ABOUT THIS EXERCISE: Repeat only the lines below that run from the line with "Screen dimensions: 700x1244" to the line with "You are a computer-use", ends included; skip every picture.

Stored data entries:
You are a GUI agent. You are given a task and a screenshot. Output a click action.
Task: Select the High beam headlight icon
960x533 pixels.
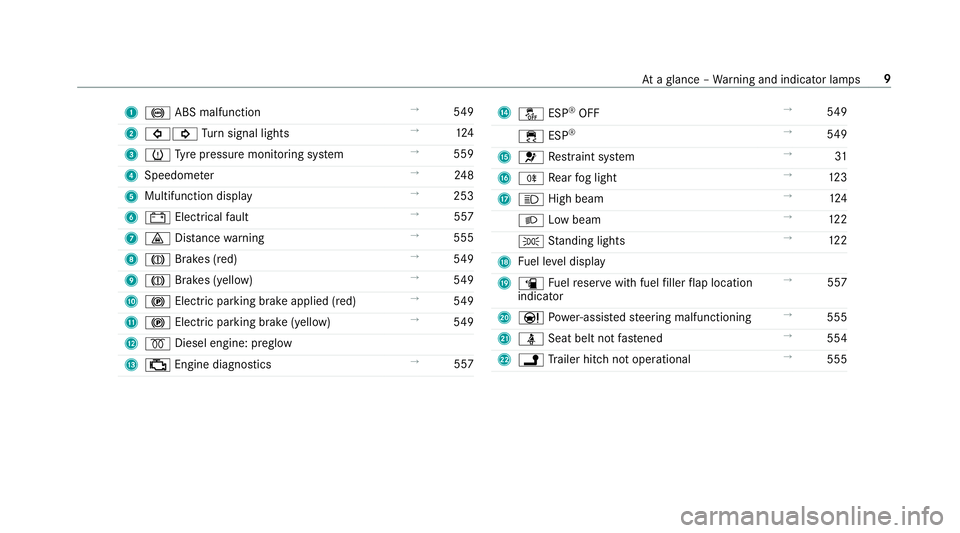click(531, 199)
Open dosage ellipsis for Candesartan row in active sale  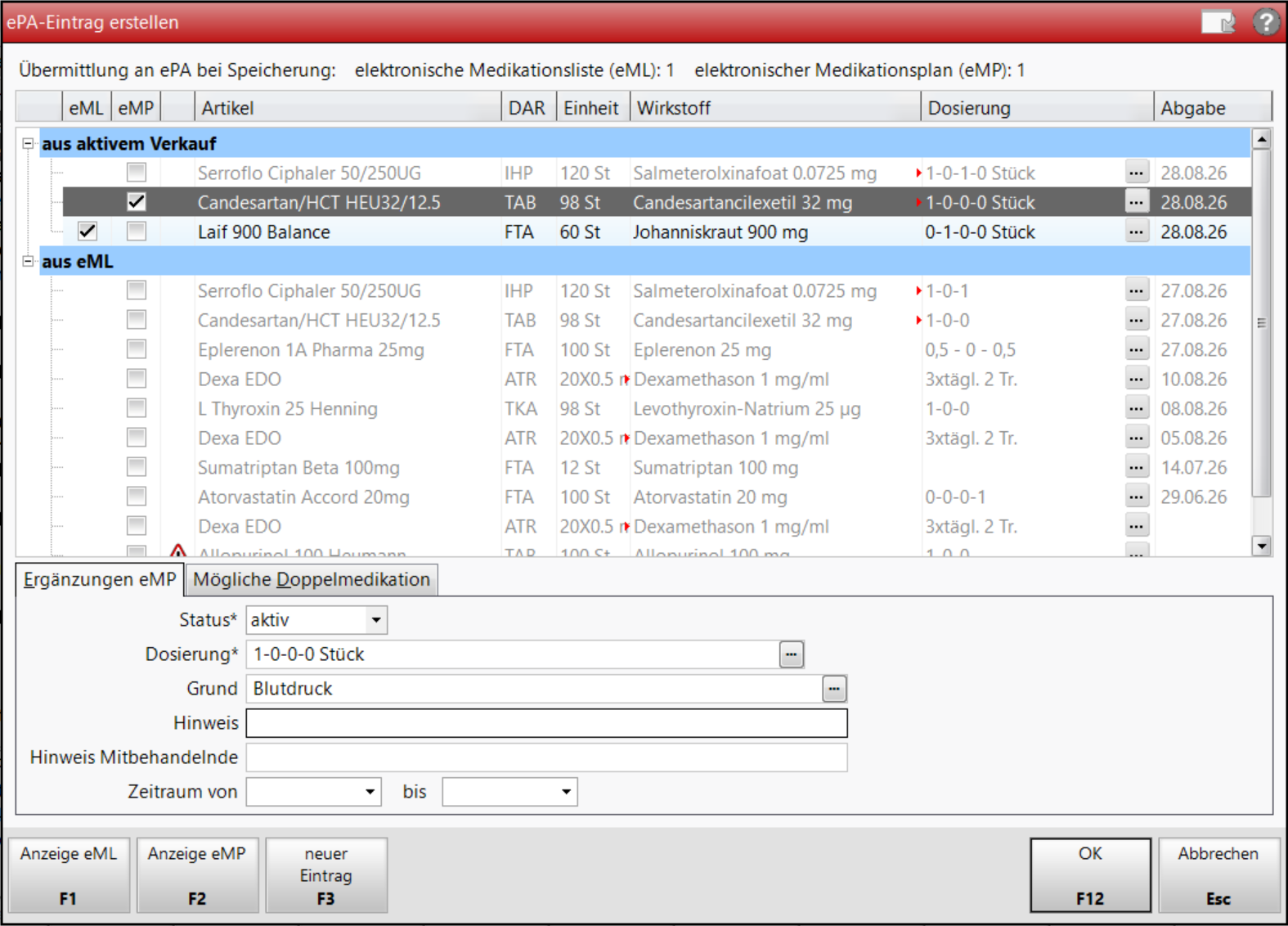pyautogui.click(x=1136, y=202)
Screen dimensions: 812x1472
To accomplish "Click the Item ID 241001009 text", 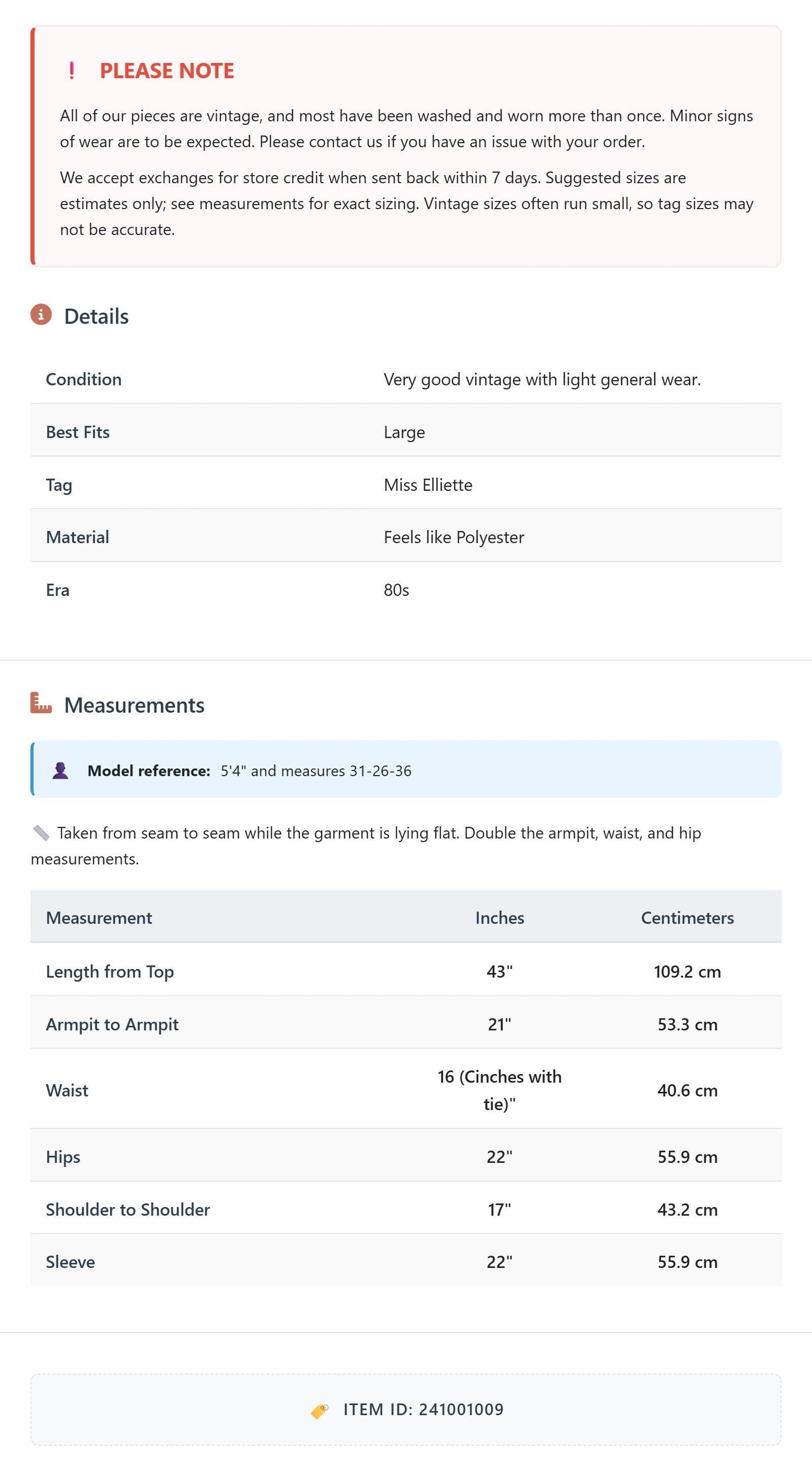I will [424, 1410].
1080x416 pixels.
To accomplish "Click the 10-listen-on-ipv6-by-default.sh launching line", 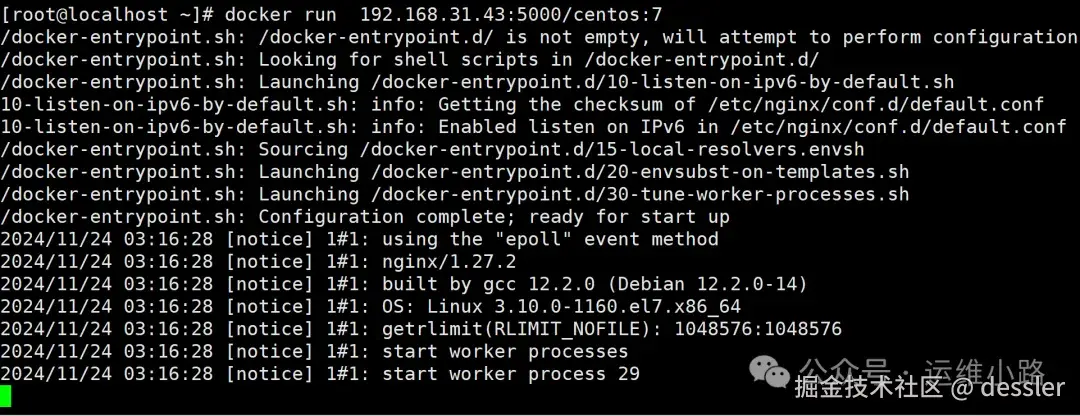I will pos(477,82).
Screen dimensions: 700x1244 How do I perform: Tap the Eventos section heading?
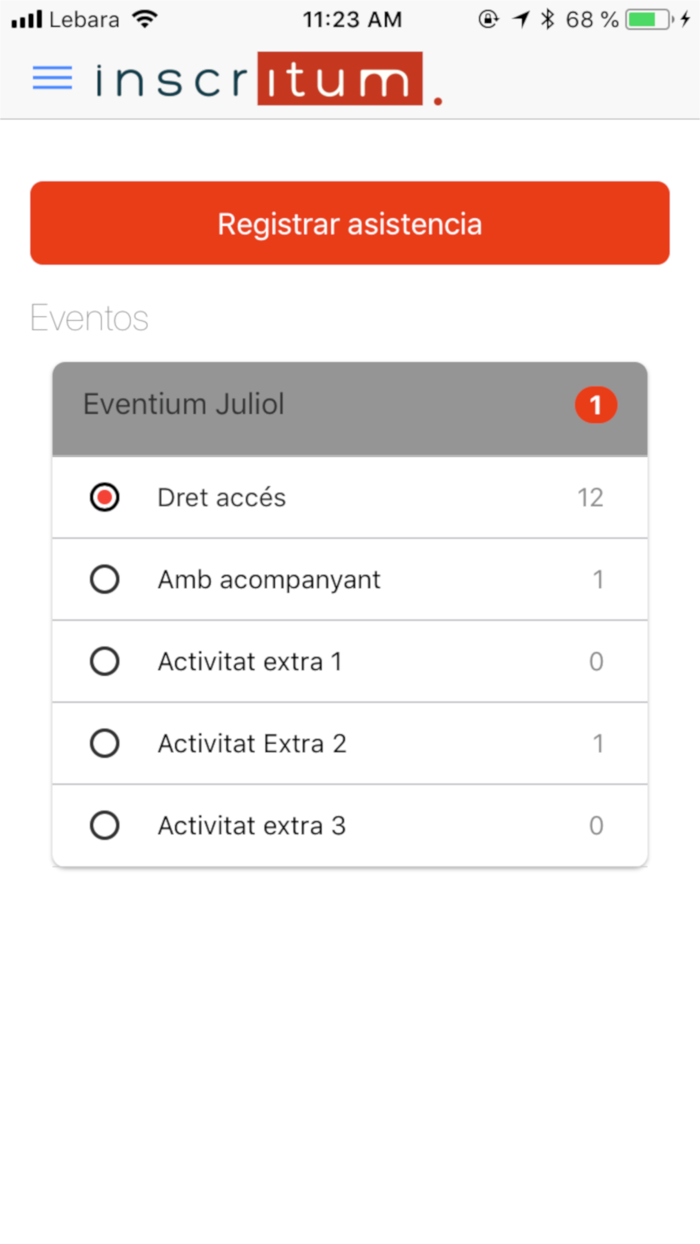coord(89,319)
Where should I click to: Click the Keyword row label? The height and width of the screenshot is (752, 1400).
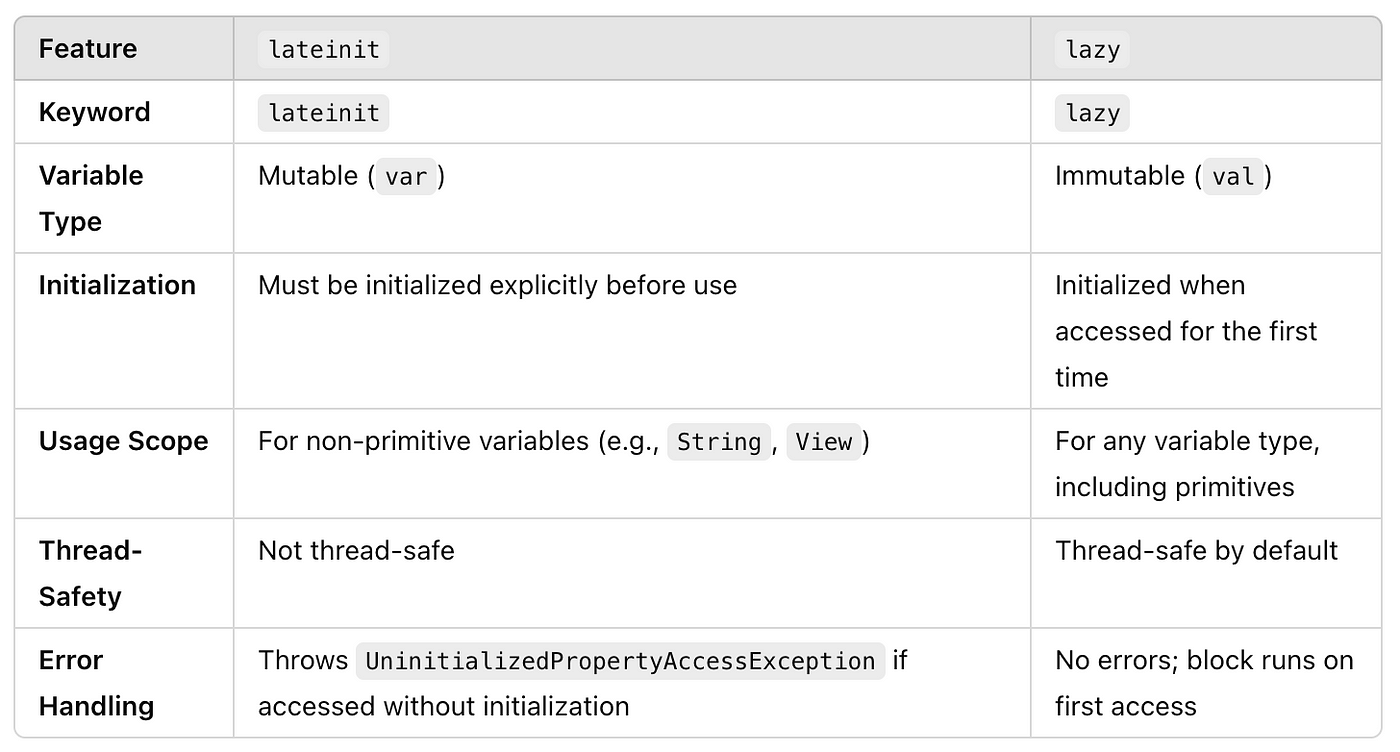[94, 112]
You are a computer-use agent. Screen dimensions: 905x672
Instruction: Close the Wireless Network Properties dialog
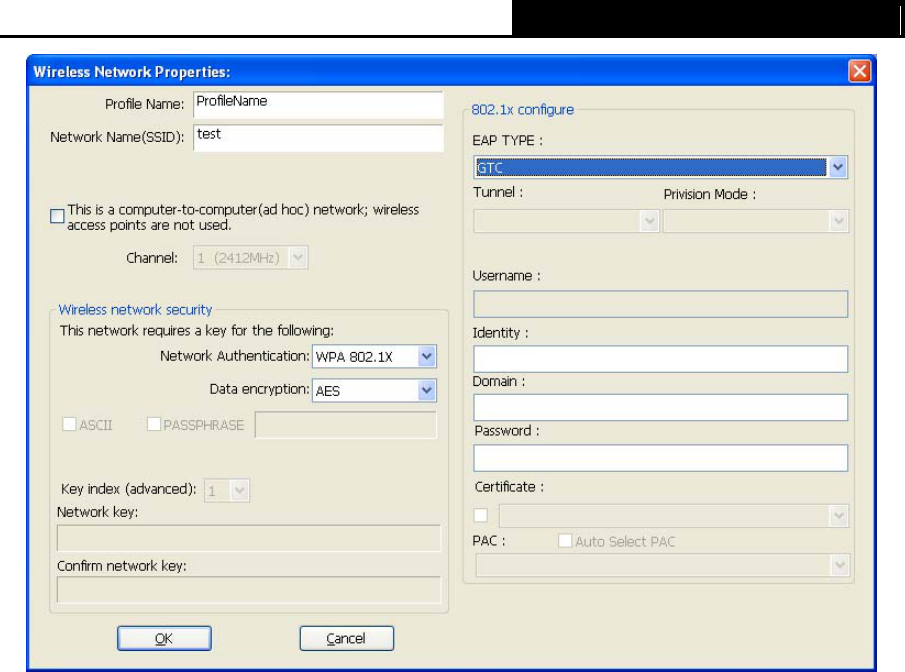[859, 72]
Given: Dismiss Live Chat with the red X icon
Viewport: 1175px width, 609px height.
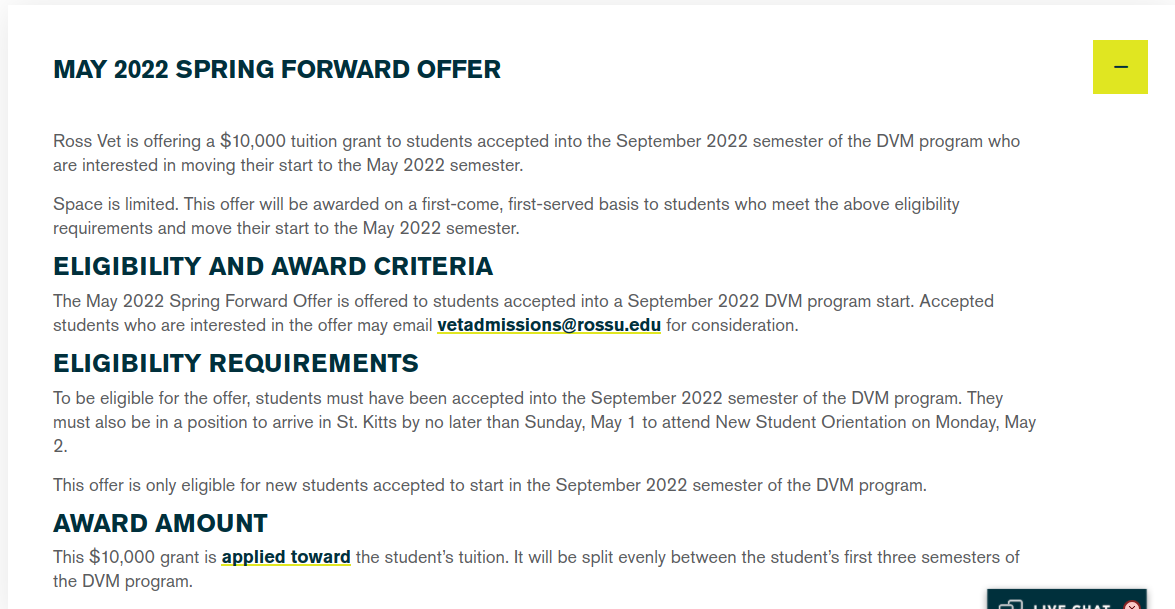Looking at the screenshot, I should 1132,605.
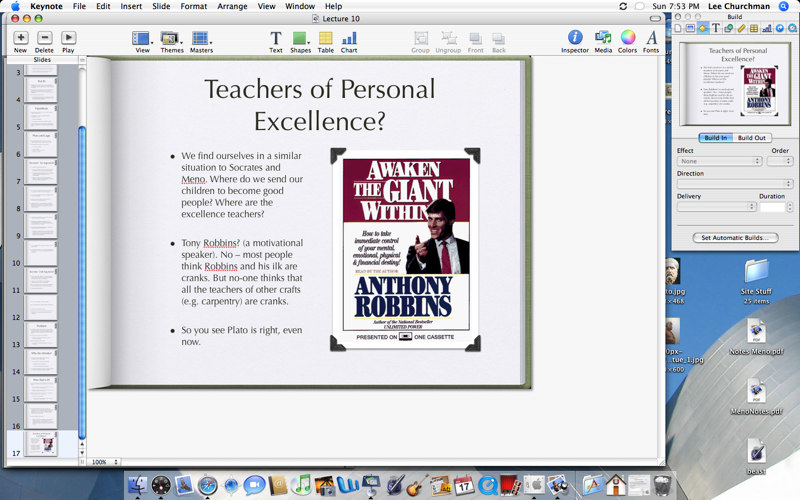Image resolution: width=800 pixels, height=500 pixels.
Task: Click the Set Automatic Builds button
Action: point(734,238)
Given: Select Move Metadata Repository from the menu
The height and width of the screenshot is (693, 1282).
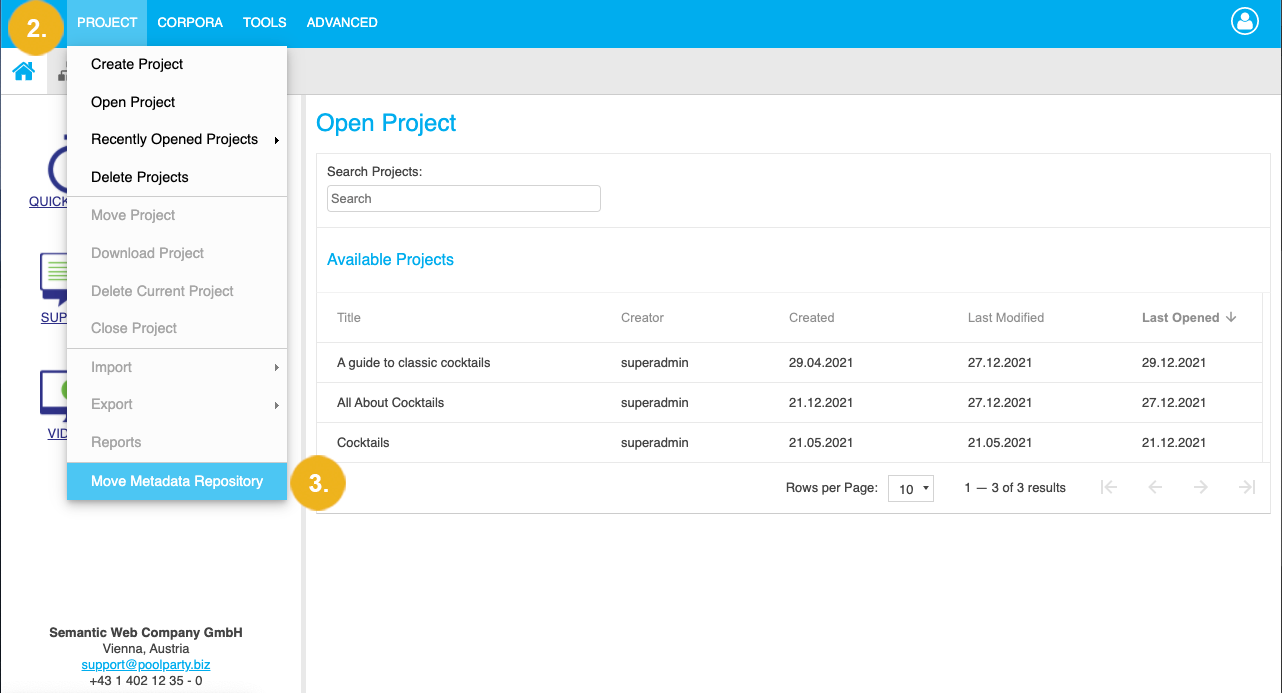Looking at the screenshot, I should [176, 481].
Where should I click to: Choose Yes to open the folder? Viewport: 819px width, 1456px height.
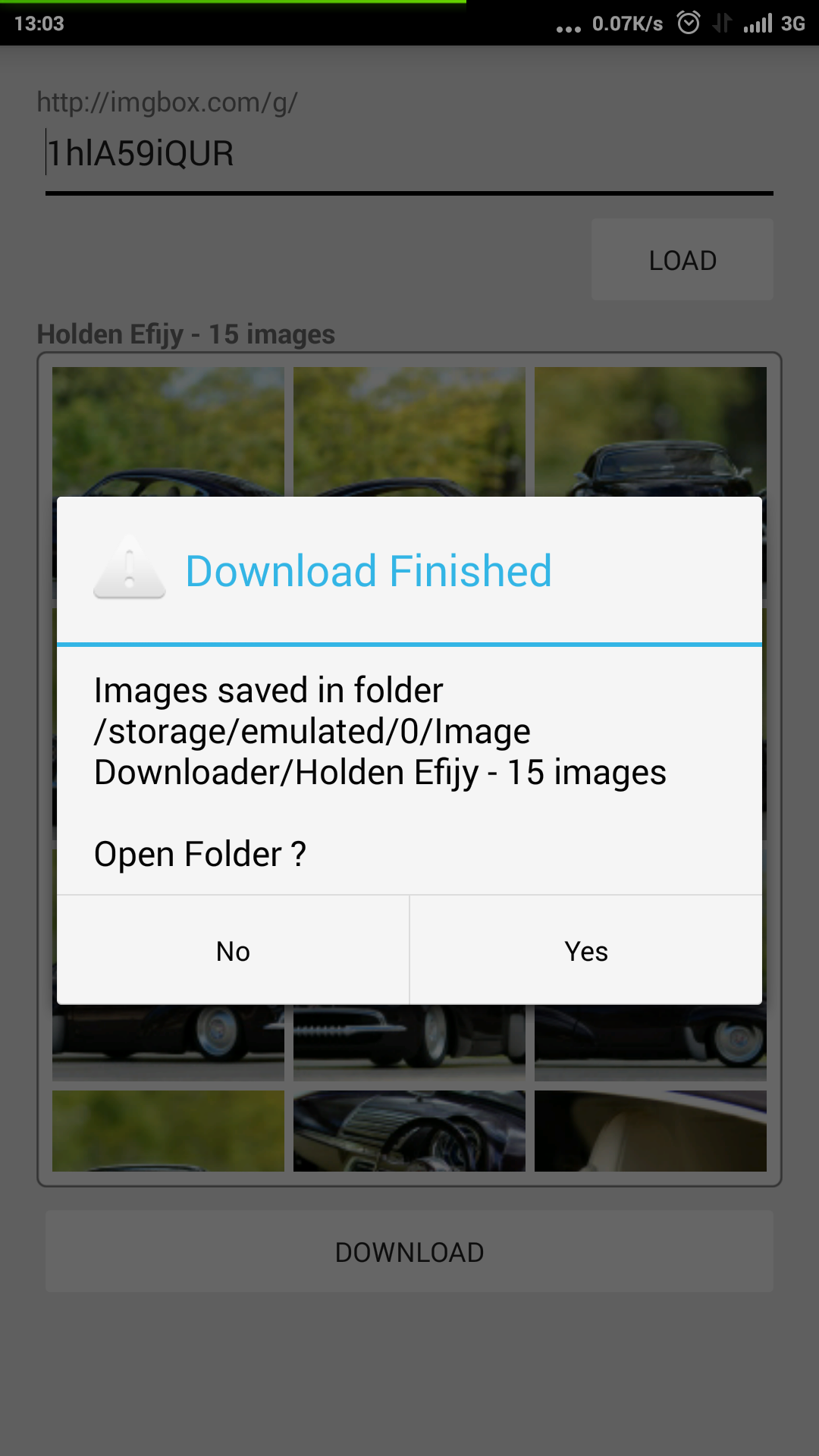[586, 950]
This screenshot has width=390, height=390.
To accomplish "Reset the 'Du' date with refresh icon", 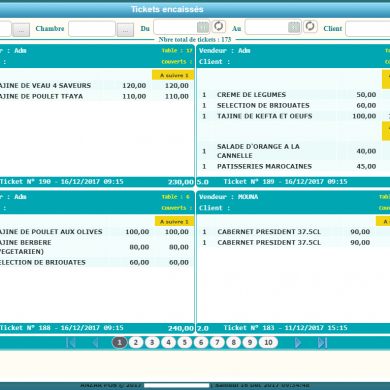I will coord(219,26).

EXERCISE SOLUTION:
Screen dimensions: 700x1244 How do I perform: Tap the Eventos section heading?
coord(89,319)
Where should I click to: Click the Keyword row label? The height and width of the screenshot is (752, 1400).
[94, 112]
You are a computer-use agent. Screen dimensions: 905x672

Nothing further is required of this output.